The NSF ‘black box’ holds danger and opportunity

Earlier this month I was struck by a news story about the suicide rate among 10- to 24-year-olds. It had fallen in the U.S. by 28% between 1990 and 2003. Then, it suddenly rose 8% in 2004.

There is no hard and fast causal link, no indisputable trail of evidence, but the timing was enough to raise eyebrows. Consider that 2004 was the year the FDA required a "black box" warning on antidepressant drugs that linked their use to an increase in suicidal thoughts or actions among children and teenagers.

Some psychiatrists had cautioned that these warnings could do more harm than good. They could scare physicians from prescribing treatments that could help young people who were coping with forms of depression that put them at a greater risk of suicide.

Given the lag in reporting by the Centers for Disease Control, those concerned that 2004 might be the start of a new trend must wait and see. The 2004 suicide rate, published the first week of September, is the latest available.

People who might benefit from contrast-enhanced MR may be in for a similarly uncertain voyage.

The FDA's decision this spring to ask manufacturers to place black box warnings on all agents containing gadolinium could have a chilling effect on their use. The link, revealed earlier this month, between Bracco's cyclic agent, ProHance, and nephrogenic systemic fibrosis (NSF), only underscores the concern raised by these warnings (DI SCAN 8/24/07, NSF incident links cyclic MR agent and disease .)

Some in the imaging community had suggested that the chemical structure of ProHance bound gadolinium so tightly that the metal could not escape to cause the NSF incidents that had been tied to other MR contrast agents. Addressing the point, Alberto Spinazzi, senior vice president of Bracco Diagnostics Group's Medical and Regulatory Affairs, told DI SCAN: "If gadolinium chelates are involved in the genesis of NSF, and stability is related to that, then it is important to understand that it is not that no gadolinium is released by the most stable agent, it is that less gadolinium is released by the most stable agent. The risk is not zero."

Never mind that the cases tied to NSF all involve patients with severely compromised kidney function. Never mind that the case tied to a cyclic agent involved a patient who received a half-dozen double doses of ProHance over a two-year period. The risk exists and, because of that, some patients who could benefit from contrast-enhanced MR might not receive it.

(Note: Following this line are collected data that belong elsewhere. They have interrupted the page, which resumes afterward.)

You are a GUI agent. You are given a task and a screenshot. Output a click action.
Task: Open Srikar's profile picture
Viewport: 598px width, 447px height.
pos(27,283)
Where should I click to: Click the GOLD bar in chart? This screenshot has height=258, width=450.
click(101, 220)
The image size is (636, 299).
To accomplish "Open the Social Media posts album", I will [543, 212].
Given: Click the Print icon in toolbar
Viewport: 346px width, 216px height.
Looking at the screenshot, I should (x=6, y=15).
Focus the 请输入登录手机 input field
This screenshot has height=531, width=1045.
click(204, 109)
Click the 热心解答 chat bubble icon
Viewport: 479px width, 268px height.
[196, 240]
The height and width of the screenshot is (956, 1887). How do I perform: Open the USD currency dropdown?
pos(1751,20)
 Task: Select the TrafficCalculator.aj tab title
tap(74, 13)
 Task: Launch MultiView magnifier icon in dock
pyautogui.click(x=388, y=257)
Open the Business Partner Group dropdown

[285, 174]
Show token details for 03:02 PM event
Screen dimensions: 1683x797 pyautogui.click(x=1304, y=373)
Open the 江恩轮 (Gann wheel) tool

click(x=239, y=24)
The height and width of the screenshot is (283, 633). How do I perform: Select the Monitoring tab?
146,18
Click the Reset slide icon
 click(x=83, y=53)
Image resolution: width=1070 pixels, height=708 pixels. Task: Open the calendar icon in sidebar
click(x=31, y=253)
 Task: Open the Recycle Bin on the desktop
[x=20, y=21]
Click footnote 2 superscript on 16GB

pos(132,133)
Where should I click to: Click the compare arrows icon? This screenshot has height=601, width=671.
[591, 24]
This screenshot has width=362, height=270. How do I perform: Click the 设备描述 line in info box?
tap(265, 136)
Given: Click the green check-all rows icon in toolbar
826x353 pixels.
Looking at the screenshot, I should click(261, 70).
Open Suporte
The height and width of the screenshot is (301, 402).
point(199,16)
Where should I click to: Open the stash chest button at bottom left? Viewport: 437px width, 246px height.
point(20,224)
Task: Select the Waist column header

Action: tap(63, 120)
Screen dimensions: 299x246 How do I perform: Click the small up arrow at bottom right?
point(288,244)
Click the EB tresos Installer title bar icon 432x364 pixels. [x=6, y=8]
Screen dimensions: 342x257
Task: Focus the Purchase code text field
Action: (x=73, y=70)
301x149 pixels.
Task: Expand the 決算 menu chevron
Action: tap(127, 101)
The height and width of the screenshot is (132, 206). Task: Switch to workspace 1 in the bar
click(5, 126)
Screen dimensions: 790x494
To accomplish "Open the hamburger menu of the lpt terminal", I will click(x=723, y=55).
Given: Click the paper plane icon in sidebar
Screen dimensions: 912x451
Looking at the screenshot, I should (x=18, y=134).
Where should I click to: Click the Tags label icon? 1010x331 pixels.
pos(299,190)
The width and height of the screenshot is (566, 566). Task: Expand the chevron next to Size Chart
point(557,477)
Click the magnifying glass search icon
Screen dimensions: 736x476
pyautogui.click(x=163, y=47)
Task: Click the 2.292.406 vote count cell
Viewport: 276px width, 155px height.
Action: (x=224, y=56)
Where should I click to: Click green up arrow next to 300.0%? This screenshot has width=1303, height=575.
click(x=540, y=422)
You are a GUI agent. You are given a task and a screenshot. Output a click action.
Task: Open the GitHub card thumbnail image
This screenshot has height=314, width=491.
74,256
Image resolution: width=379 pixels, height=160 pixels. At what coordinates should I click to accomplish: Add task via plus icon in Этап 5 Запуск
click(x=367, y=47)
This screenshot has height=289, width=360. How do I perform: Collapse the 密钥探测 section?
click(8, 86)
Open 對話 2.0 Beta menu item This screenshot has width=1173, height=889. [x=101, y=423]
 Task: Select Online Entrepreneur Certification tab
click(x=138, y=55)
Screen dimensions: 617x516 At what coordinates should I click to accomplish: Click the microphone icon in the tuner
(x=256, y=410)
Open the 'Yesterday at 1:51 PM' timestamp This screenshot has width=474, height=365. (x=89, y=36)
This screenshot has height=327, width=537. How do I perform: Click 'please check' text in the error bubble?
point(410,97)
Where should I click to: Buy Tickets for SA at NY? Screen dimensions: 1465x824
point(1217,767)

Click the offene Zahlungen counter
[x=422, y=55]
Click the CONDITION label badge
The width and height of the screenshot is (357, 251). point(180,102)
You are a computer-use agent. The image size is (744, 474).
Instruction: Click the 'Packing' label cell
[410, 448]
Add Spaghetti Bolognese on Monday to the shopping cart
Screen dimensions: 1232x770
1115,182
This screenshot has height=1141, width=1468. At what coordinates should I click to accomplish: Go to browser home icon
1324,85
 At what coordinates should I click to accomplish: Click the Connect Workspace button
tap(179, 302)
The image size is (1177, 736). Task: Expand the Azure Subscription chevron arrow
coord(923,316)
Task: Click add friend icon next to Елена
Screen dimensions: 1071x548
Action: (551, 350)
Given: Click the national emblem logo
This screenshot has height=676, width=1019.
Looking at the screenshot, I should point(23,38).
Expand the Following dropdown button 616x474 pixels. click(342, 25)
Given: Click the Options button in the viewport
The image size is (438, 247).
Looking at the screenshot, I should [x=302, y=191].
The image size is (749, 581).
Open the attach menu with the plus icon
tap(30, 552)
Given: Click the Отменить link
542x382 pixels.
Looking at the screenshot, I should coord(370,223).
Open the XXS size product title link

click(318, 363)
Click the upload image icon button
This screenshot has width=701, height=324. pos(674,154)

What happens to these patients? How many will be affected?

The answers will depend on the medical imaging community and the administrators of hospitals and imaging centers, all of whom will be influenced by liability issues surrounding gadolinium agents. The answers may also depend on the ingenuity of equipment makers.

Toshiba America for years has been touting MR technology that produces vascular images without contrast. At last year's RSNA meeting, the company displayed such noncontrast images in their booth, under the heading: "What's missing?" The answer, of course, was injectable contrast.

Toshiba will almost certainly showcase its technology again at this year's meeting in Chicago, but it won't be the only one. Siemens Medical Solutions plans to market later this year a noncontrast technique to assess ischemic stroke. (DI SCAN 8/22/07, Siemens plans release of noncontrast-based imaging technique)

If history is any guide, other manufacturers will follow suit.

Some will offer MR techniques that eliminate the need for injectable contrast. Others may seek a middle ground, leveraging technology to reduce the dosage needed rather than entirely supplant these agents.

If these techniques are widely adopted, they will decrease revenues from the sale of contrast agents, while reducing healthcare costs due to supplemental charges for the use of contrast.

More profound, however, will be the dramatic change they could impose on the practice of medicine and, with it, the very character of the imaging industry.